Through the Looking Glass: The Radical Healing of Being Seen

 Yesterday, I stepped into a ceremony with my mentor in She Who Paints with Light, and it unfolded like a psychedelic journey—without any substances, just the raw, potent medicine of reflection. We did mirror work, but not the kind where you glance at your reflection and move on. I was naked in a fully mirrored bathroom, where every wall echoed my image back to me from infinite angles. It wasn’t just about seeing my face; it was about confronting every layer of myself.

In that mirrored room, I processed my birth, Theo’s birth, my pregnancy, romantic rejection, and body shame. All these threads wove together into the fabric of my identity, pulling me through the threshold of what it means to be seen.

And here’s the truth: being seen is about so much more than how others perceive you. It starts with how you perceive yourself.

 

The Mirror as a Portal

When we talk about personal branding or photography, there’s often this surface-level narrative: how to present yourself, how to look confident, how to craft an image. But the deeper work—the soul work—isn’t in the posing or the aesthetic. It’s in the intimacy you cultivate with yourself.

Looking in the mirror isn’t just about checking your appearance. It’s about witnessing yourself in your wholeness: the light, the shadow, the imperfections, the beauty, the grief, the joy. It’s about standing in front of your reflection without flinching, without turning away from the parts of yourself you’ve been taught to hide.

Self-portraits? They’re not acts of vanity. They’re radical tools for self-healing. Each click of the shutter is a declaration: I am here. I am worthy of being seen.

Congruence and Self-Acceptance

We often think being seen is about how others perceive us—but at its core, it’s about congruence: the alignment between who you are internally and how you present yourself to the world.

Congruence isn’t about perfection or always having it together. It’s about living in integrity with yourself. It means that the person you see in the mirror—the one with all their experiences, emotions, and complexities—matches the person you show to the world. When there’s a gap between the two, when we hide parts of ourselves out of shame or fear of judgment, it creates discomfort, a dissonance that can feel like we’re living a double life.

In the mirrored room, I wasn’t just seeing my reflection—I was confronting all the places where I wasn’t fully congruent. The parts of me I’d hidden away: body shame, romantic rejection, the grief and messiness of pregnancy and birth. These were parts I had tucked into the shadows, believing they made me less worthy of being seen. But congruence requires embracing those shadows, not just the polished, presentable pieces.
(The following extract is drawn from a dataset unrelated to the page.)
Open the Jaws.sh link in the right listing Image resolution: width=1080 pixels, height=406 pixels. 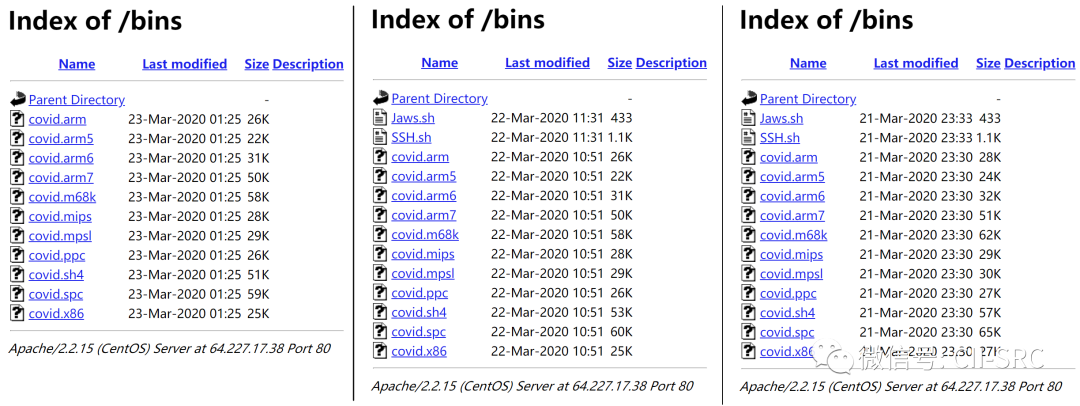click(781, 118)

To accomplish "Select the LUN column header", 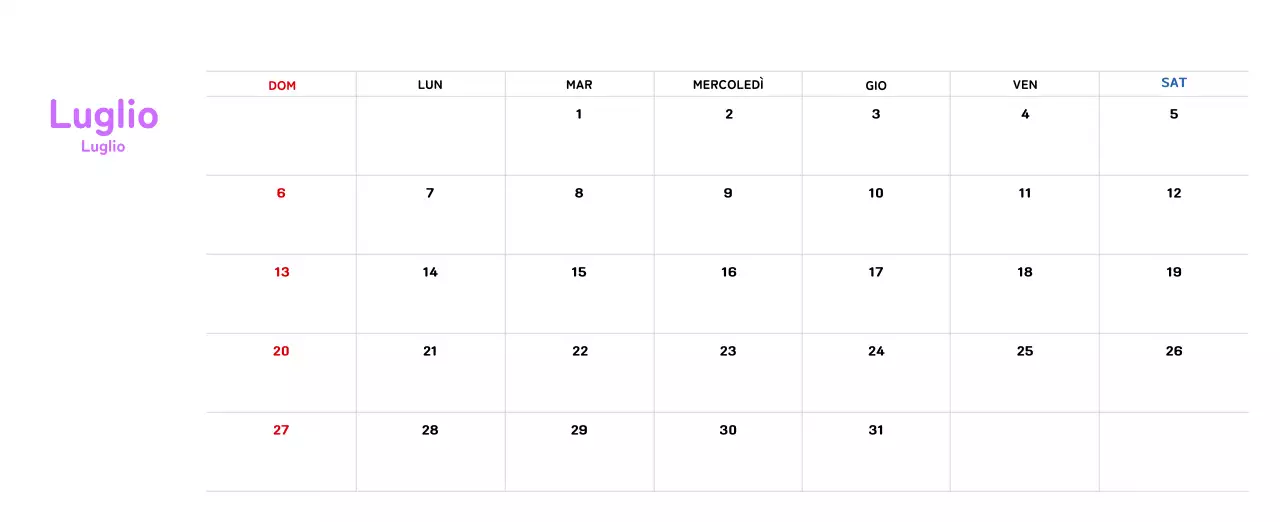I will [x=430, y=85].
Being seen starts with seeing yourself fully. It’s about recognising and accepting every part of your story—the light and the dark—and letting those truths be visible, first to yourself, and then to others. It’s in this alignment that we find peace, not because everything is perfect, but because we’re no longer at war with ourselves.

Congruence is the quiet confidence that comes from knowing you’re living in your truth. It’s not about how others perceive you; it’s about how you perceive you. And when that perception is grounded in authenticity, worthiness follows naturally—not as something you have to force, but as something you simply are.

The Intimacy of Being Seen

To truly be seen requires a level of intimacy with yourself that most of us are never taught to cultivate. It means sitting with your discomfort, your insecurities, your fears—and not turning away. It means looking in the mirror and saying, I see you, even when it’s hard.

We live in a world that labels self-reflection as self-indulgence, that calls self-portraits (selfies) vain, that dismisses looking in the mirror as frivolous. But these acts? They are revolutionary. They are the foundation of deep, transformative healing.

When you can see yourself fully—when you can embrace your story, your body, your truth—you create space for others to do the same. You become a mirror for the people around you, reflecting back their own worthiness and wholeness.

Moving Towards Wholeness

In that mirrored room, I wasn’t just facing my reflection. I was facing my past, my fears, my desires. I was peeling back the layers of how I’ve been conditioned to see myself—and choosing to see with new eyes.

Being seen isn’t just about stepping into the light. It’s about standing in the shadow and saying, This, too, is part of me. It’s about honouring every piece of your journey and allowing them to shape you, not define you.